Dia dibuang oleh keluarga ayahnya bersama ibunya. Lalu saat beranjak remaja ia ditarik kembali dengan melenyapkan ibunya. Dia akhirnya besar di bawah kekuasaan kakeknya yang terkenal kejam. Dia digembleng untuk menjadi pewaris tunggal kerajaaan bisnisnya."
Suara Alea terdengar seperti menyimpan gelegak emosi. Kafka tau siapa yang Alea ceritakan. Seorang Alfa yang membuatnya sukses tersedak cemburu.
"Pada masanya ia dijodohkan dengan seorang wanita yang sama sekali ia tidak cintai. Karena hatinya hanya dimiliki oleh satu orang. Gadis kecilnya. Ia sudah penuhi hatinya hanya untuk gadis itu.

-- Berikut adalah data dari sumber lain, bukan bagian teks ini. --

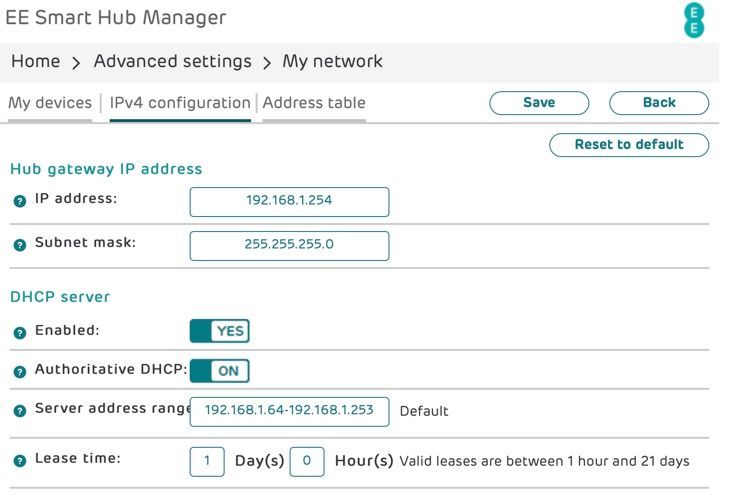Image resolution: width=756 pixels, height=504 pixels.
Task: Click the lease time Day(s) field
Action: pos(207,461)
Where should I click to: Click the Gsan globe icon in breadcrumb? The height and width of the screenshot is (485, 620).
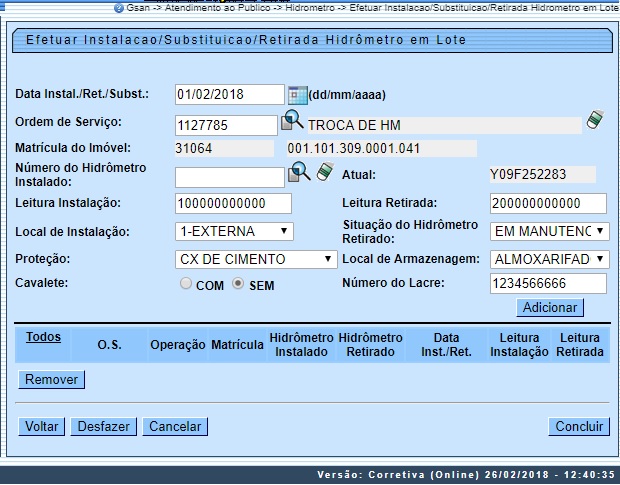pyautogui.click(x=119, y=7)
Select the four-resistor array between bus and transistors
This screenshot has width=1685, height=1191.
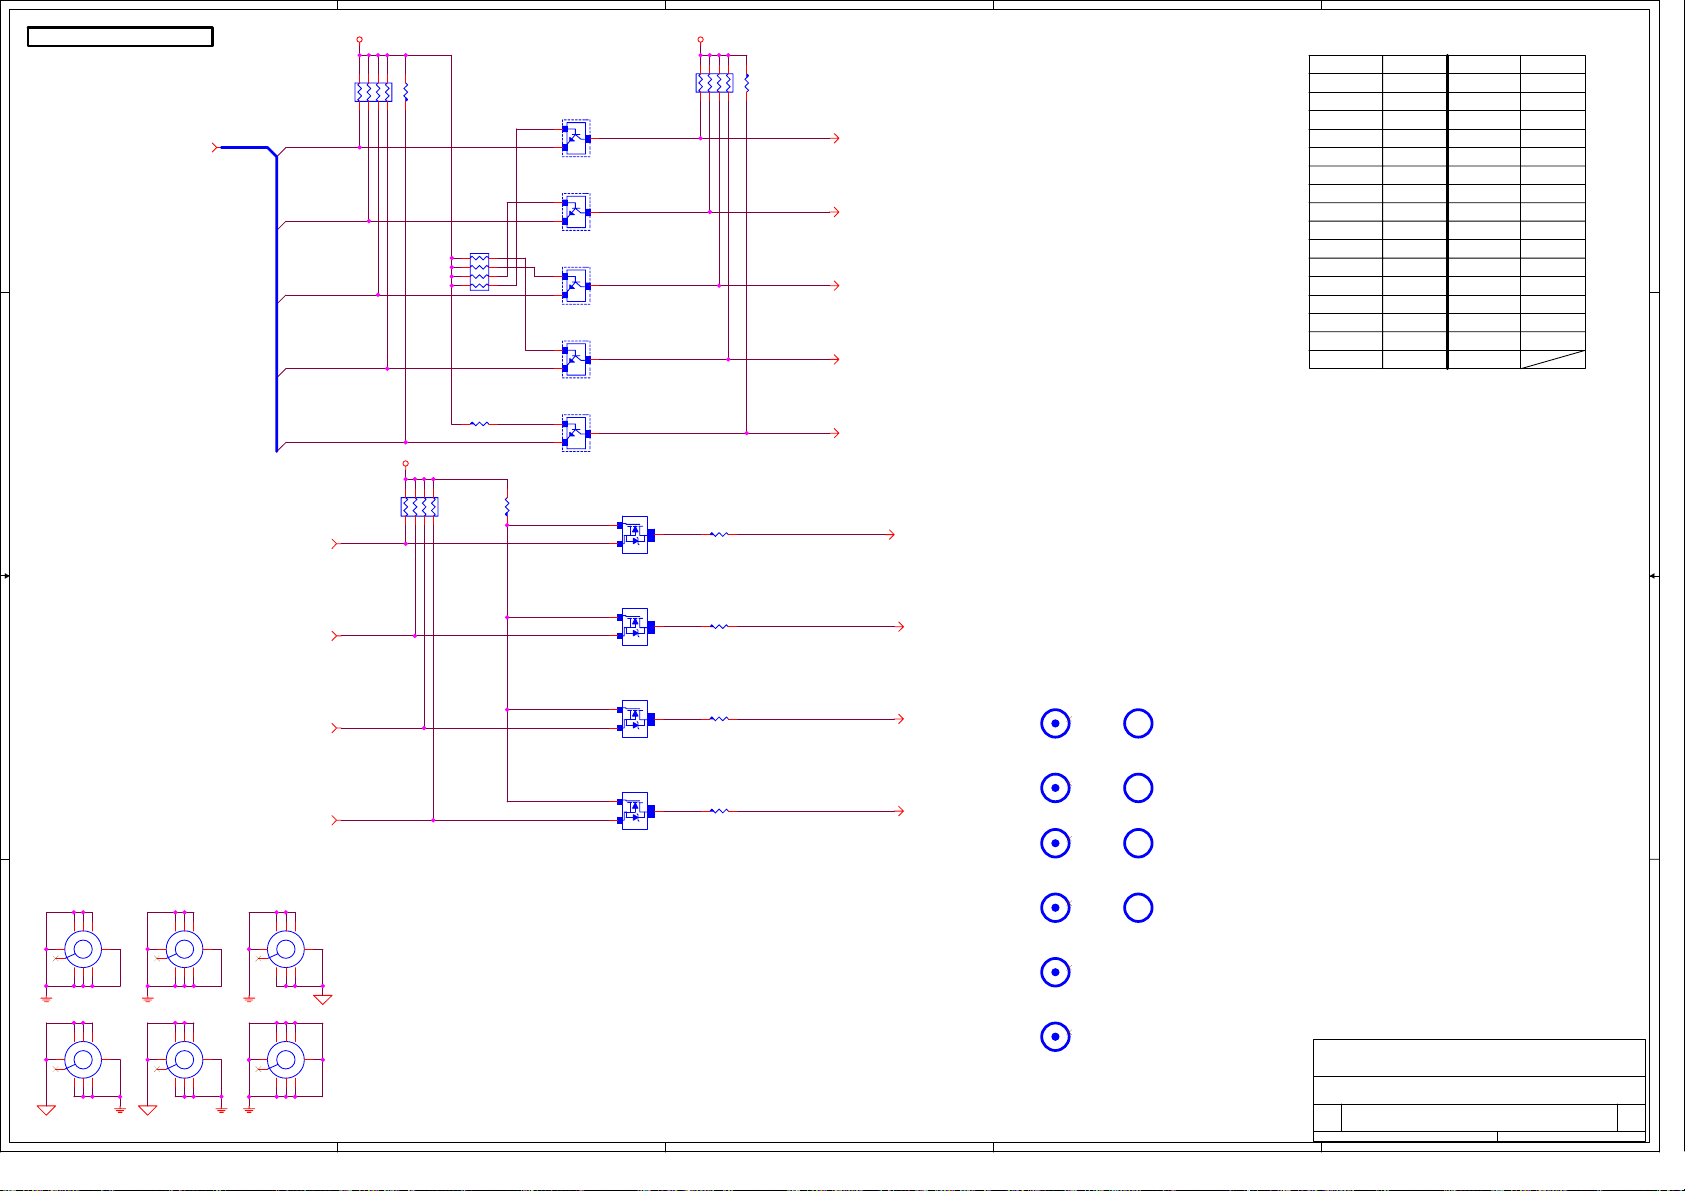point(479,272)
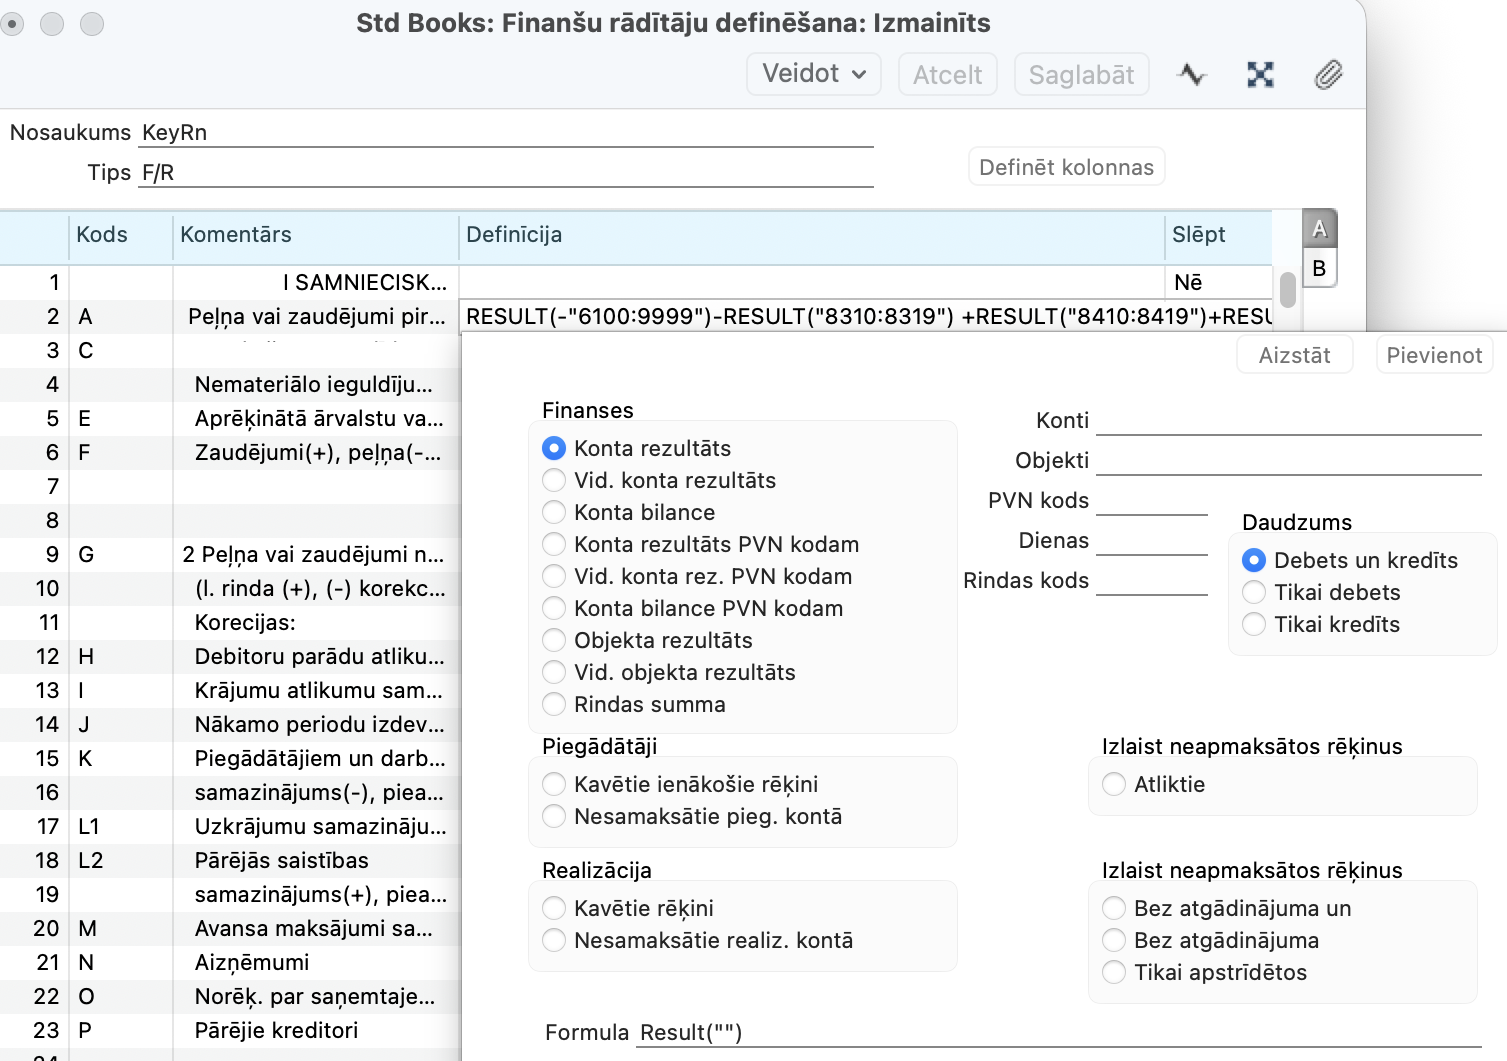Select the Rindas summa radio button
The image size is (1507, 1061).
click(x=554, y=705)
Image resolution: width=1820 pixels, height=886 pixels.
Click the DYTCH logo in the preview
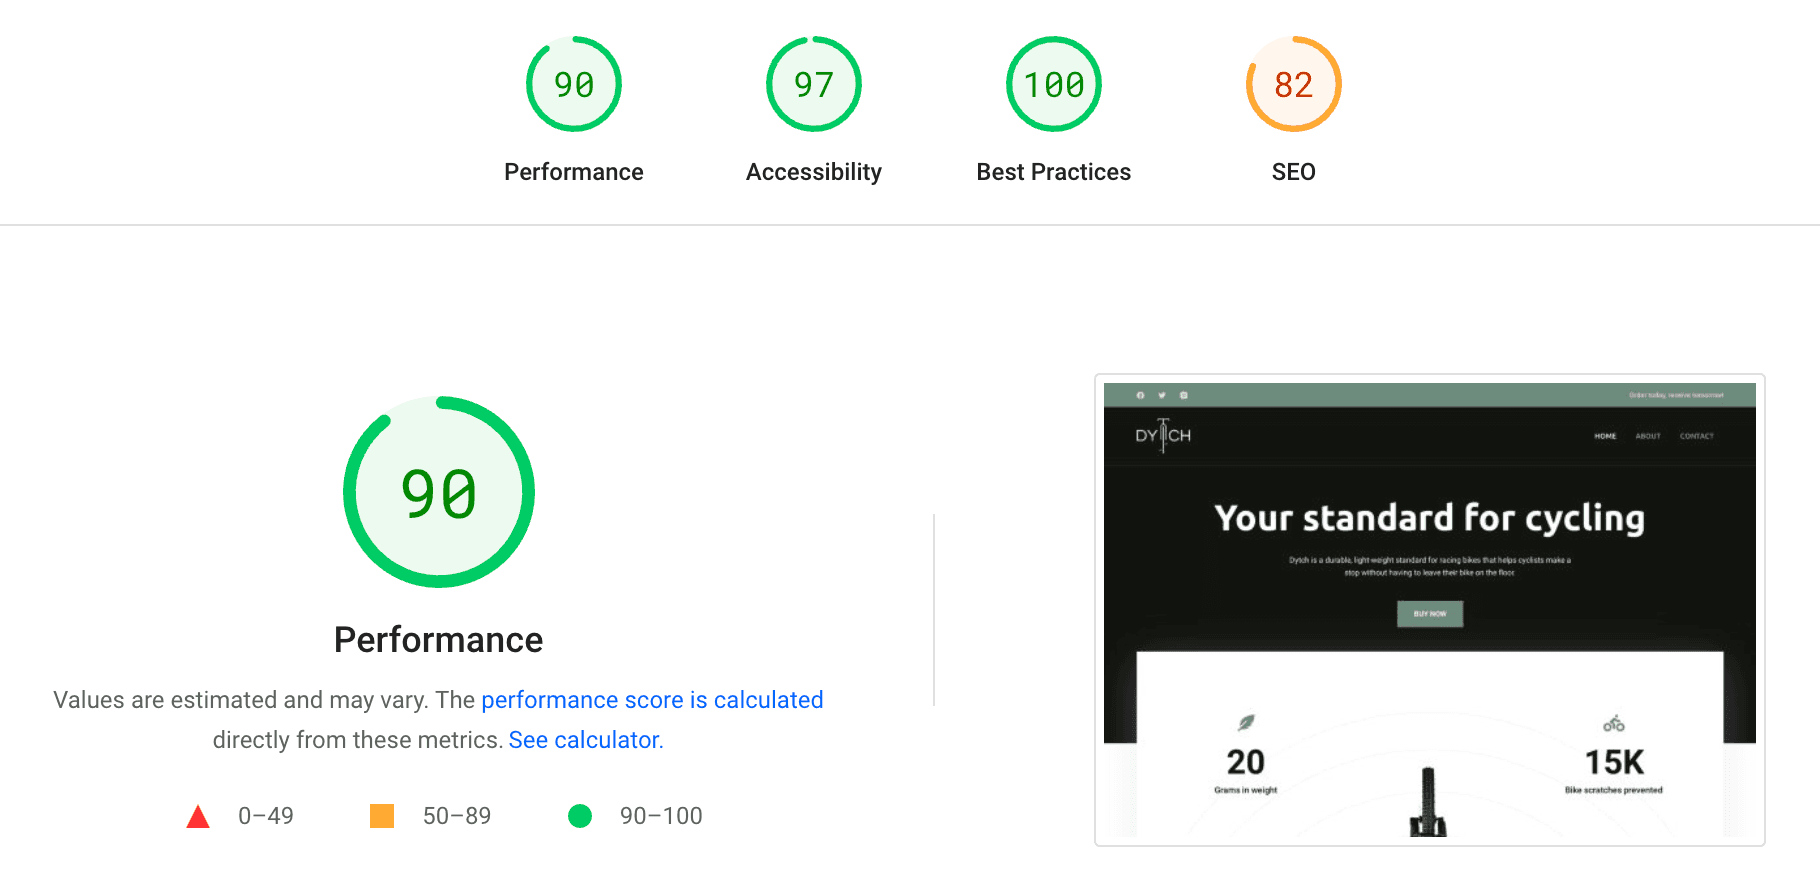(1163, 435)
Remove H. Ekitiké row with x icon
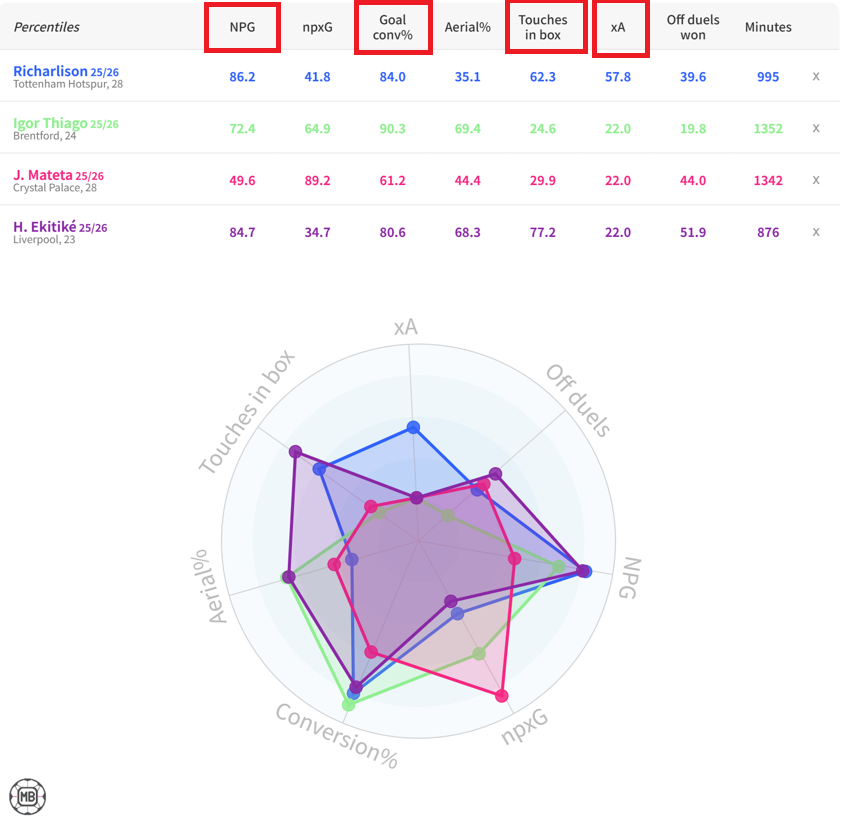The width and height of the screenshot is (844, 837). pos(816,232)
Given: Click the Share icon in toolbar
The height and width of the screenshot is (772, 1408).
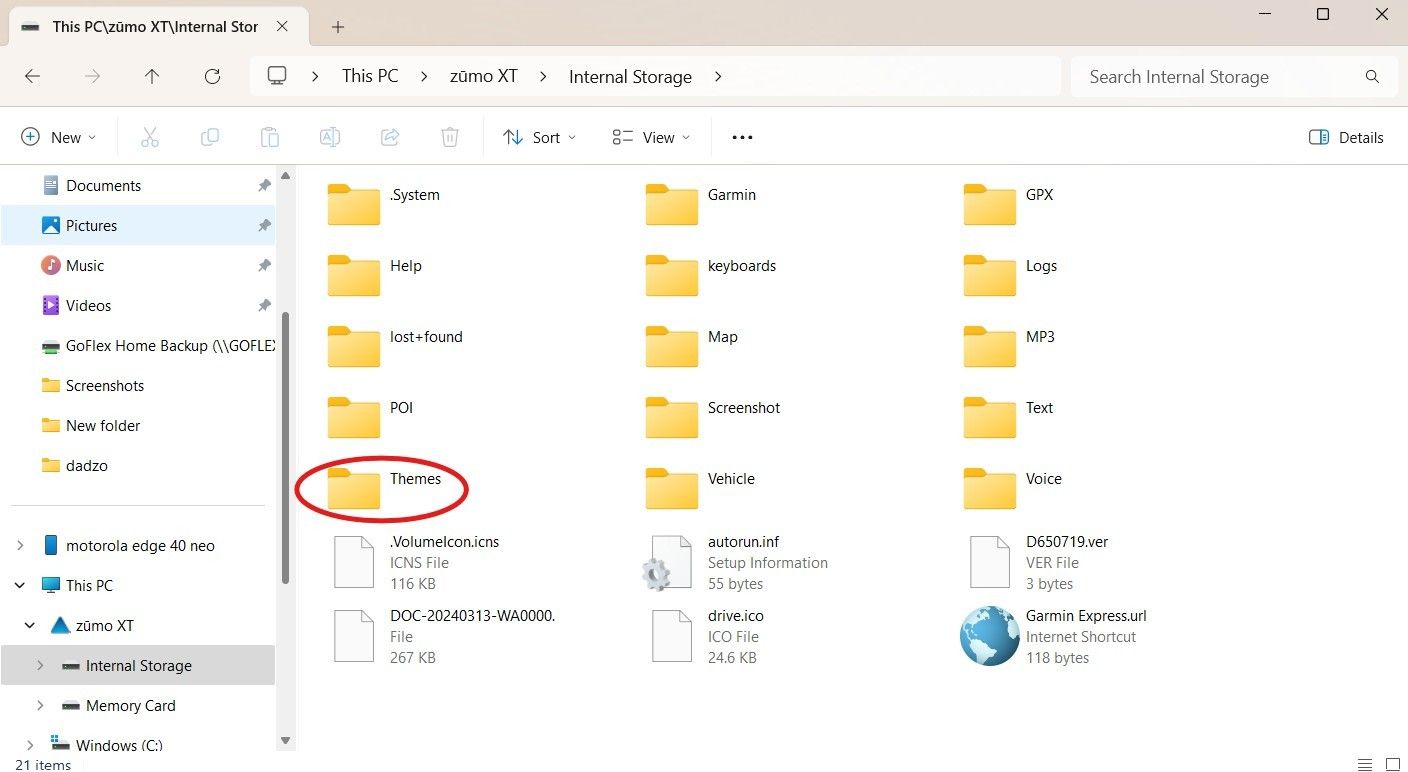Looking at the screenshot, I should point(390,137).
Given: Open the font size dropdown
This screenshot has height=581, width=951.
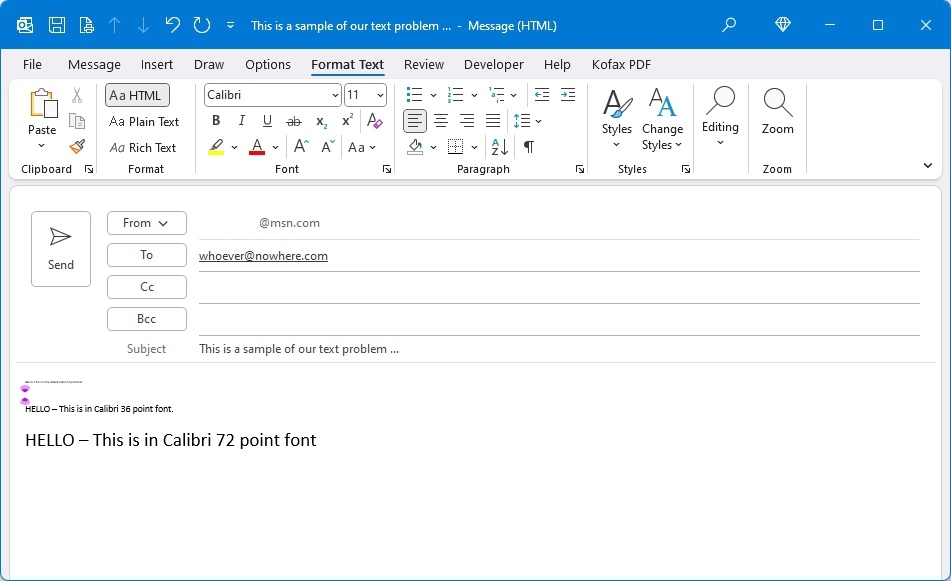Looking at the screenshot, I should [379, 94].
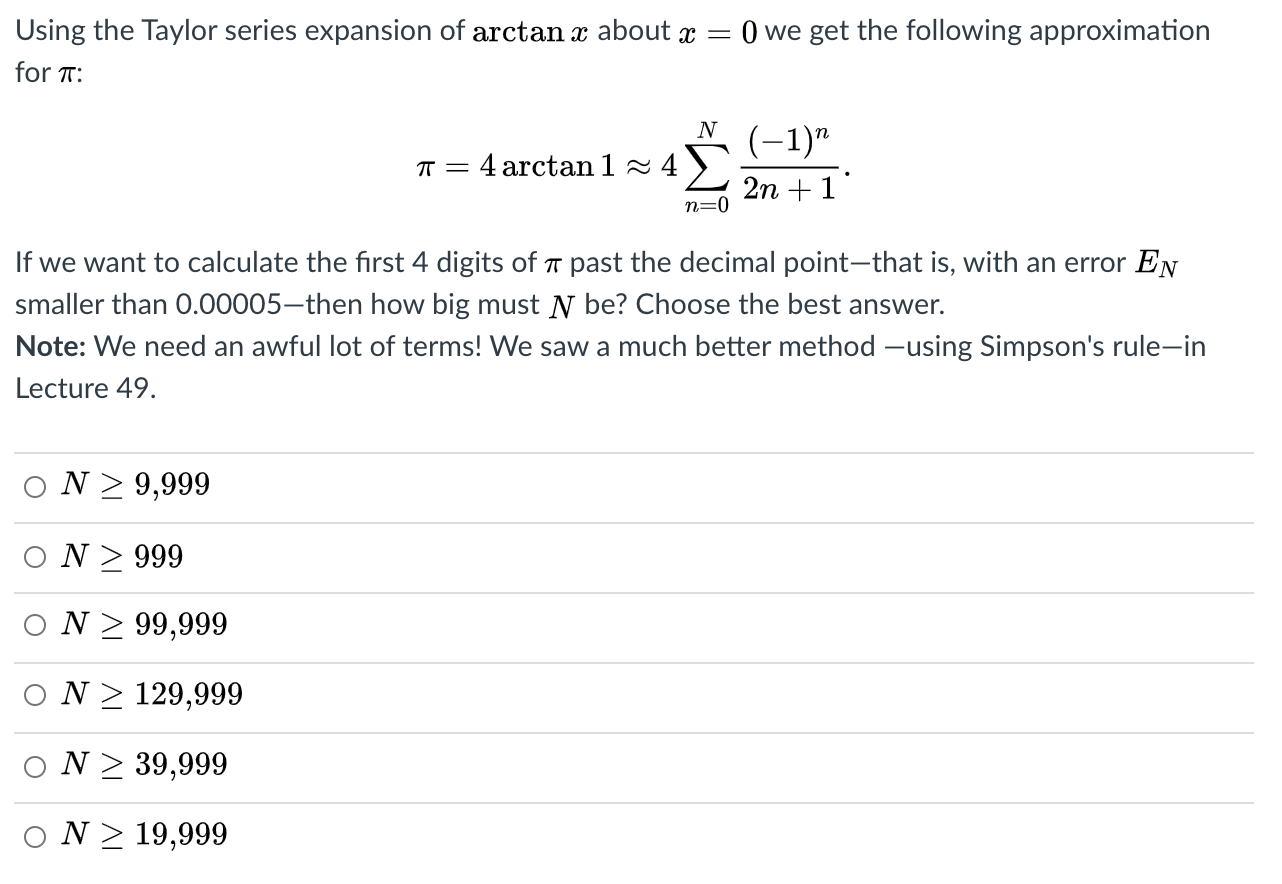1282x884 pixels.
Task: Click the label text N ≥ 9,999
Action: (x=136, y=484)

Tapi sekali lagi ia tidak bisa melakukan apapun. Ia kehilangan jejak gadis kecilnya. Dan apa kau tau siapa wanita yang dijodohkan itu?"
Alea memainkan matanya, menggerak-gerakkan bola matanya. Ceritanya membius dua orang itu. Terlebih Renata.
"Wanita itu ceritanya adalah wanita lugu yang berasal dari keluarga yang gila harta. Lucu ya? Kepolosannya membuat salah seorang sepupu laki-laki itu terpesona. Laki-laki itu menyadarinya. Tapi ia membiarkannya. Kenapa? Karena ia tau, dengan begitu ia bisa menghancurkan wanita dan keluarganya dengan mudah.
Dan sangat disayangkan lagi. Kepolosannya hanyalah sebagai kedok saja. Dia sama sekali tidak berbeda dengan keluarganya. Ia terbuai dengan kenikmatan-kenikmatan yang sepupu itu berikan. Ia menyerahkan segalanya."
Alea tertawa lirih. Ia melangkah mendekati dua orang itu.
"Itu terjadi berkali-kali selama sebulan sebelum hari pernikahan tiba. Entah apa yang wanita itu pikirkan. Atau mungkin untuk menghilangkan jejak karena pas seminggu sebelum hari H, sepupu lelaki itu tewas tertembak oleh seorang mafia yang menjadi musuh bisnisnya.
Wanita itu akhirnya menemui mantan kekasihnya. Membuatnya tidak sadarkan diri. Lalu mengarang sebuah cerita bahwa mereka bercinta. Hahaha, aku tidak habis pikir. Kenapa harus bertingkah seperti jalang?"
"Alea...,"
"Aku belum selesai, Kafka. Oke, aku lanjutkan. Wanita itu mengandung pada akhirnya. Jelas itu benih dari sepupu lelaki itu. Karena lelaki itu sama sekali tidak menyentuhnya. Kenapa? Karena ia sama sekali tidak tertarik. Terlebih setelah mengetahui wanita itu tidak bisa menjaga harga dirinya.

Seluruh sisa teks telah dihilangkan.